» Task requirements
Reproduce the data verbatim, from the line containing "Click the Forward arrow toolbar icon" through the line containing "point(26,699)", both included.
[Task input start]
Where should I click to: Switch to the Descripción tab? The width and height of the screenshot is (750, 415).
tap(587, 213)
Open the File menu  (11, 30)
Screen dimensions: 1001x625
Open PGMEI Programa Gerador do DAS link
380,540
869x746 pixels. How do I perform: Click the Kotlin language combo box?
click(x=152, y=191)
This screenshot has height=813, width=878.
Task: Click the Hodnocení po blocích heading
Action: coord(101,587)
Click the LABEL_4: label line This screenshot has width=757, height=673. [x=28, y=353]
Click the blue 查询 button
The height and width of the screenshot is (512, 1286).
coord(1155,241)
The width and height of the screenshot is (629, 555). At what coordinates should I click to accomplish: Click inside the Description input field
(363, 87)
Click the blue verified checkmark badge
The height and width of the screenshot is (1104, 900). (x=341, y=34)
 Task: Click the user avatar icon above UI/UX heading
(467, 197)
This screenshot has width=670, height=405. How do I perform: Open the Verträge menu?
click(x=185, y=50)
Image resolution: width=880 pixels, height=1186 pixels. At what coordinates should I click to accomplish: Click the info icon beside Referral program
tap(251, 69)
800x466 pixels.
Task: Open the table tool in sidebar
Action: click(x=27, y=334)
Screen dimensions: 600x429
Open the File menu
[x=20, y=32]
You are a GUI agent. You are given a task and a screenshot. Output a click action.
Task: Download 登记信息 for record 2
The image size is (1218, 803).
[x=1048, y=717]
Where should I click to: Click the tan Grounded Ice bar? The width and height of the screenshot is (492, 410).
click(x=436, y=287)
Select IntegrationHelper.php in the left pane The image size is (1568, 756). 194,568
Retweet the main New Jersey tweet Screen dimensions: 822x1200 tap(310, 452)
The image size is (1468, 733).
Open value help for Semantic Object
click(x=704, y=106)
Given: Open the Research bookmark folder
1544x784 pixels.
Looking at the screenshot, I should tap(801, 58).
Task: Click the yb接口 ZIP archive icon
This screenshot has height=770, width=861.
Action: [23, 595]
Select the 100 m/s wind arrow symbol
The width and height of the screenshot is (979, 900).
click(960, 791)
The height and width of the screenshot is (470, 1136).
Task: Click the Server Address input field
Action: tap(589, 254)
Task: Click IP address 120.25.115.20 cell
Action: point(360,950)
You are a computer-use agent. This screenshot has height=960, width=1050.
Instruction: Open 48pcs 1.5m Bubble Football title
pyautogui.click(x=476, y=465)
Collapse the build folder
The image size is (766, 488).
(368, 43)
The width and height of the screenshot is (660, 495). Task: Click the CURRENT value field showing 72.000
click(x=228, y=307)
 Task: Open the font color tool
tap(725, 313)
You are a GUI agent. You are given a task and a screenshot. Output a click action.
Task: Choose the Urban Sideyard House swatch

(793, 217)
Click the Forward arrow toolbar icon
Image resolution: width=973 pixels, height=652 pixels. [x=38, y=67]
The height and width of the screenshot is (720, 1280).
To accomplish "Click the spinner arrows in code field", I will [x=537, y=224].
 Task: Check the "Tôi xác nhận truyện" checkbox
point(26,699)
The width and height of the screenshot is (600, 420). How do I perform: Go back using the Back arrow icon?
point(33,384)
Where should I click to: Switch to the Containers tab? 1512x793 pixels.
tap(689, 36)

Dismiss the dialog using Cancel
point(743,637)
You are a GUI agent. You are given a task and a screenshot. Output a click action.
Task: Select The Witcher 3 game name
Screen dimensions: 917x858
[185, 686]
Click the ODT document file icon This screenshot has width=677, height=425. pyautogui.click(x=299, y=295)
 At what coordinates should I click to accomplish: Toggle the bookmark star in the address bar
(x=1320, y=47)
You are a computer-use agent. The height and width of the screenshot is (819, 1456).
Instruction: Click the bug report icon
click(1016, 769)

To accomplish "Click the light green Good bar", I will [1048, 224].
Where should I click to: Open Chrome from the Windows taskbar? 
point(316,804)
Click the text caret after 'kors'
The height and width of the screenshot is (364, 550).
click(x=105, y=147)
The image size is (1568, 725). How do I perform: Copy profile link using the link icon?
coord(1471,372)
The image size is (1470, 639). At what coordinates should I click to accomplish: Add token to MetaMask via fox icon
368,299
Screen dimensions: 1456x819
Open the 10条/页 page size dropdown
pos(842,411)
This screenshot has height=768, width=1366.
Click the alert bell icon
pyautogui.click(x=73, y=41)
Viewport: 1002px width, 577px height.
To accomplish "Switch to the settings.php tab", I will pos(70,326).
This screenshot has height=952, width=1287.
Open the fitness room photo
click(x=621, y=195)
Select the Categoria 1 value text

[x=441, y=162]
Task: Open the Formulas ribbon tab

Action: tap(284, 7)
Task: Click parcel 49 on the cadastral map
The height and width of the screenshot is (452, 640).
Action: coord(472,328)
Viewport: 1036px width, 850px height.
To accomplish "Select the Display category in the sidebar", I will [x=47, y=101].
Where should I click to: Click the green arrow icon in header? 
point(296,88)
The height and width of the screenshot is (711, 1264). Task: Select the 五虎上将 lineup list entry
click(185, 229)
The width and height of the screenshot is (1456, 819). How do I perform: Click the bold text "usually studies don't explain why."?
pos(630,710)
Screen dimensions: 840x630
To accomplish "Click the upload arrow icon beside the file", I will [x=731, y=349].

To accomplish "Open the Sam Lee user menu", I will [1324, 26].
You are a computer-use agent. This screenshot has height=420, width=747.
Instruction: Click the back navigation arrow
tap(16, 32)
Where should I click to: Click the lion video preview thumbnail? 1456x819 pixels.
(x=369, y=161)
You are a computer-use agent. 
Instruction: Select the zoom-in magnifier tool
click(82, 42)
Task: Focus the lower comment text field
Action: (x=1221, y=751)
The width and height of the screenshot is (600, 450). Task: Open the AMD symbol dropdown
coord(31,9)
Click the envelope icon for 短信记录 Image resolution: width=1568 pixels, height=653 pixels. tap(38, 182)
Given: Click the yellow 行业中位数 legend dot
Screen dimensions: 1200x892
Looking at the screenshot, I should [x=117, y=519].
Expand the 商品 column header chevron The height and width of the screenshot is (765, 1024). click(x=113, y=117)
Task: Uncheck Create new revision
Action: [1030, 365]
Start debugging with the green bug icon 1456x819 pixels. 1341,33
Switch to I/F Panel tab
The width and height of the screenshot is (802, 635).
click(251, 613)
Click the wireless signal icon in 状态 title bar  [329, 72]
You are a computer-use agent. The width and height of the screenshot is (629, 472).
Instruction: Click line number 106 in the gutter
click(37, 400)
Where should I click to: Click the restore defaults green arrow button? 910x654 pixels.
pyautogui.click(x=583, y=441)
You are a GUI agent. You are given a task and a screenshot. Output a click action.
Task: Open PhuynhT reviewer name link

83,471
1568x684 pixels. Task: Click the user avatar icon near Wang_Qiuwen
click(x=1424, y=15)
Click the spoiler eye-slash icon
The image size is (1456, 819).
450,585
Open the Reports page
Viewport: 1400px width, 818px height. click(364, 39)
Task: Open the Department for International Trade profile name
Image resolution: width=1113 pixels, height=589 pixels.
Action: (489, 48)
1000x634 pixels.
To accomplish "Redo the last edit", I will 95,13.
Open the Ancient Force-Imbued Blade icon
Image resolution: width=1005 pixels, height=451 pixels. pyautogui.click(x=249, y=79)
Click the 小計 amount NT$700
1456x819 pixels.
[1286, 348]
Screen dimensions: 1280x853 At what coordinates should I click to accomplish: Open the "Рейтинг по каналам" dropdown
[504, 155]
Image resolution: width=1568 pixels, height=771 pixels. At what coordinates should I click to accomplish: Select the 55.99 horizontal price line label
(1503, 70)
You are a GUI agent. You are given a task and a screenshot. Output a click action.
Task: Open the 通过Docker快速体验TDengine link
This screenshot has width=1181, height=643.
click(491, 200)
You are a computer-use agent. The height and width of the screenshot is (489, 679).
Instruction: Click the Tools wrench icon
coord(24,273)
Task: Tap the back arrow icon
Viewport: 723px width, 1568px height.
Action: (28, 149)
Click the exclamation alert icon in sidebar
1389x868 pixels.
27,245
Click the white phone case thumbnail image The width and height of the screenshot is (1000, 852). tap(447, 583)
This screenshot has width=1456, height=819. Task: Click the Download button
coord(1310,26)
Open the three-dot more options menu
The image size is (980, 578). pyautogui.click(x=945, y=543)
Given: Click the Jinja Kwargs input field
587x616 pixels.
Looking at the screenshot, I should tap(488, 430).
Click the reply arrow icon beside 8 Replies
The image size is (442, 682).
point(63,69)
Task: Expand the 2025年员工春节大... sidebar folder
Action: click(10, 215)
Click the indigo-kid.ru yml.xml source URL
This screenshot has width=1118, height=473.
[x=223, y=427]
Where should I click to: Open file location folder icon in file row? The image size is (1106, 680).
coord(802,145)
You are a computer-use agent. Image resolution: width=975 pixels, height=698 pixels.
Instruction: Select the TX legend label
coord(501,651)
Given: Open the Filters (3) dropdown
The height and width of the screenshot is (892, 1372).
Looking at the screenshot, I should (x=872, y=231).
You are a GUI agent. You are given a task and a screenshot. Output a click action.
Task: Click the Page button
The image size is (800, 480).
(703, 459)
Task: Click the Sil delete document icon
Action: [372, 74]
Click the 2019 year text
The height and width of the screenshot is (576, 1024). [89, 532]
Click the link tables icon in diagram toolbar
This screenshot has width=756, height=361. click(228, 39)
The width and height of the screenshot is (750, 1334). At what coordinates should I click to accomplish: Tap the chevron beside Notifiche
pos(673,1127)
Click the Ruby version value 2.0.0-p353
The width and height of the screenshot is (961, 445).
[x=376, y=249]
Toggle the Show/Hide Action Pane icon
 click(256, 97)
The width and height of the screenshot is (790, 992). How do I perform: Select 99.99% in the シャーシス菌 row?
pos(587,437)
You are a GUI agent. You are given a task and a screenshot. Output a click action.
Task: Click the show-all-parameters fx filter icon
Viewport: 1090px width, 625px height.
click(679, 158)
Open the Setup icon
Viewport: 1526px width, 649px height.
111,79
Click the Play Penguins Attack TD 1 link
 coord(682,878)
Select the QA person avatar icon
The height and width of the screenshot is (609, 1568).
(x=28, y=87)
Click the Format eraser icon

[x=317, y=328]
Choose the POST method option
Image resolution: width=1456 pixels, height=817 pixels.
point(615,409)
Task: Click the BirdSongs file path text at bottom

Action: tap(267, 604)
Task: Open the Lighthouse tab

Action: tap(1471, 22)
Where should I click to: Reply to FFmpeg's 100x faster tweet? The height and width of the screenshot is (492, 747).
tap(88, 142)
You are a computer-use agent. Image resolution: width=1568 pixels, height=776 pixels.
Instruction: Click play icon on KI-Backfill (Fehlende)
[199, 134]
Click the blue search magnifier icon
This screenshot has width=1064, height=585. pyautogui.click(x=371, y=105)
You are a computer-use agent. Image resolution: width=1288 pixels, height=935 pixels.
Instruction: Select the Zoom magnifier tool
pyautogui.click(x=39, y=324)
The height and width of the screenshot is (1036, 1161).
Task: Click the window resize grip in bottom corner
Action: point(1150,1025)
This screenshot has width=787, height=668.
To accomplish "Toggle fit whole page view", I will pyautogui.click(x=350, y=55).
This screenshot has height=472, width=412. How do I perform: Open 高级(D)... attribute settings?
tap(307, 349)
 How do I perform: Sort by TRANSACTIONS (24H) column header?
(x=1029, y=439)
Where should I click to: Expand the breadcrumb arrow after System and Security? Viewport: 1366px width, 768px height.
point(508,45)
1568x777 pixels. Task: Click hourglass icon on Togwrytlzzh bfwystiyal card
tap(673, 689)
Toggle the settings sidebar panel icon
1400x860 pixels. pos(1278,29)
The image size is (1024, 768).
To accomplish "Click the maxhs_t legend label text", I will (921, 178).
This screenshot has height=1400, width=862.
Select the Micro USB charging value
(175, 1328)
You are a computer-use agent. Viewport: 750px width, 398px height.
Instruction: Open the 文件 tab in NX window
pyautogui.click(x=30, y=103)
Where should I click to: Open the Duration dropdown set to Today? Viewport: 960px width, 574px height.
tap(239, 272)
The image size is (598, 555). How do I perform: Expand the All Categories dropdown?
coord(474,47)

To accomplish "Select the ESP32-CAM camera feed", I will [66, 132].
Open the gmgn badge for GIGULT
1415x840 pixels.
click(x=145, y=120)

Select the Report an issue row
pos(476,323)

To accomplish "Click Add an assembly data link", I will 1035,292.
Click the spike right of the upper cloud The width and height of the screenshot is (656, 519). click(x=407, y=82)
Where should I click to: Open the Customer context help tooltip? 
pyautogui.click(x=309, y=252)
[Task input end]
» In response
Click the Forward arrow toolbar icon
Image resolution: width=973 pixels, height=652 pixels. [x=38, y=67]
The height and width of the screenshot is (720, 1280).
To accomplish "Click the spinner arrows in code field", I will [x=537, y=224].
 Task: Check the "Tôi xác nhận truyện" checkbox
point(26,699)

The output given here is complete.